Pakistan Today

No to IS

There are no Taliban in Pakistan but few aged mujahideen still living in the tribal areas since 1980s when they fought against Soviet forces in Afghanistan on the behest of Americans. Oh no, there are no Punjabi Taliban; it’s an attempt to give this conflict an ethnic color. Why should Taliban settle in Karachi? Its topography doesn’t suit their temperament. How come there could be a Quetta Shura? Quetta is an open city, not in the tribal belt. No, there are no Haqqanis in North Waziristan, it’s an Afghan tribe. Mangal Bagh and Hafiz Gul Bahadar are our allies, they never create trouble for us.

It’s more than a decade we are being offered these sort of soothers, that we need not worry and all is well.

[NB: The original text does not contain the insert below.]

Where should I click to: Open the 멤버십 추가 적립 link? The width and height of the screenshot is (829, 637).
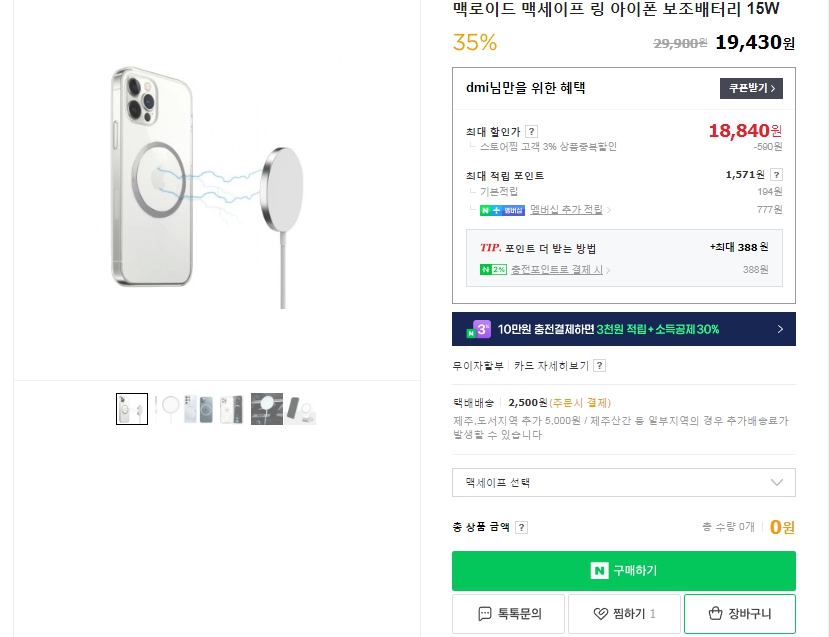pos(567,210)
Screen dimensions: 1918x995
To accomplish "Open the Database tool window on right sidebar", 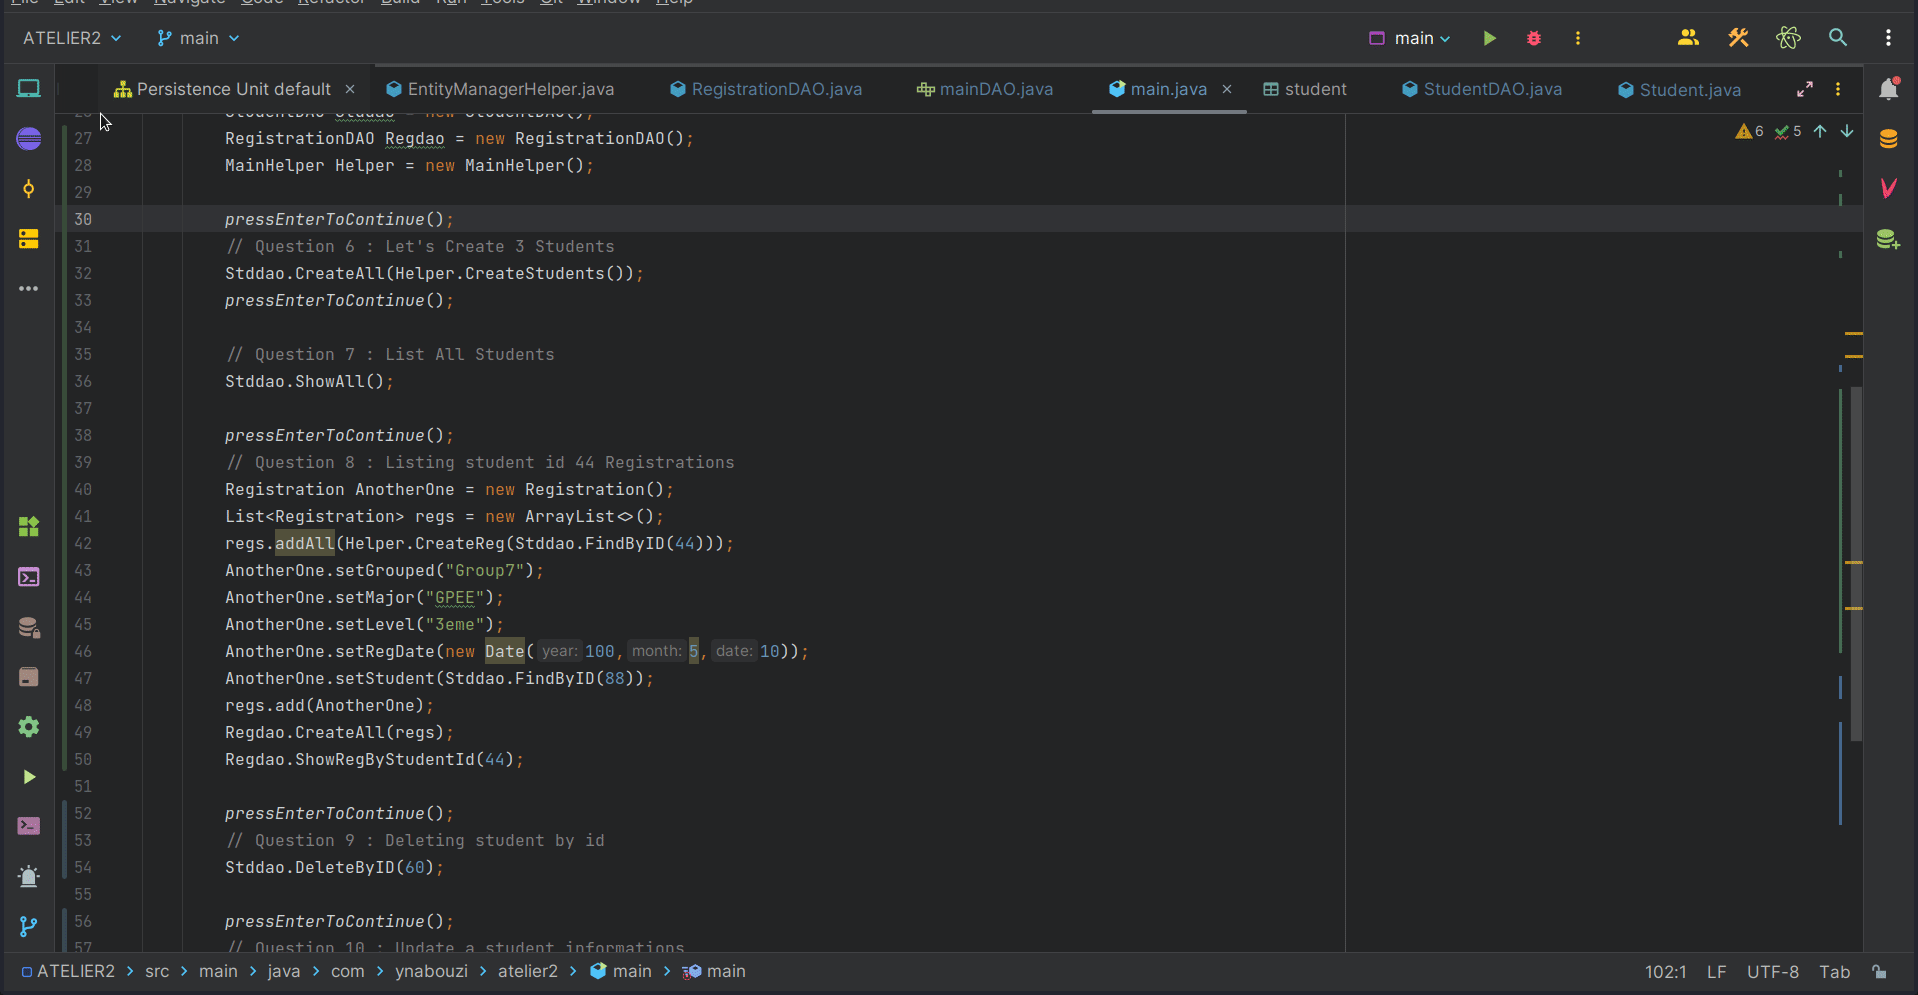I will (1888, 139).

Then why is there so much debate on whether Islamic State (IS) has taken roots in Pakistan or not? Regardless of graffiti appearing in major metropolises and allegiance announced by different splinter Taliban groups to IS Khalifa, Baghdadi, my question is: in presence of so many hate-filled sectarian militant-cum-terrorist groups, do we need IS as well?

We never miss a day which doesn’t bring the state nearer to failure — whether it’s the accidental recovery of dozens of girls of age 8-12 from a dilapidated house in Karachi where they were brought from an unknown and unregistered madrassah to settle a monetary dispute, or the cold-blood murder of four health workers on their way to administer polio vaccine in Quetta. Is there any functional and alive state in Pakistan? If there is one, who convinced the parents in tribal areas near Pak-Afghan to send their innocent girls to hundreds of kilometres away to Karachi only because someone has offered (better say, lured) them (girls) with some clothing and food?

No one knows, God forbid, what was going to happen to these unprotected and uneducated girls in Karachi who were completely cut-off from their families. If state is alive, then why are health workers risking their lives only for a few hundred rupees a day? Is this the worth of life in Pakistan, a few hundred rupees and promise of meal and clothing? We don’t need IS to destroy this country, we are already on auto-destruction mode. No need for an outside terrorist group to do it for us.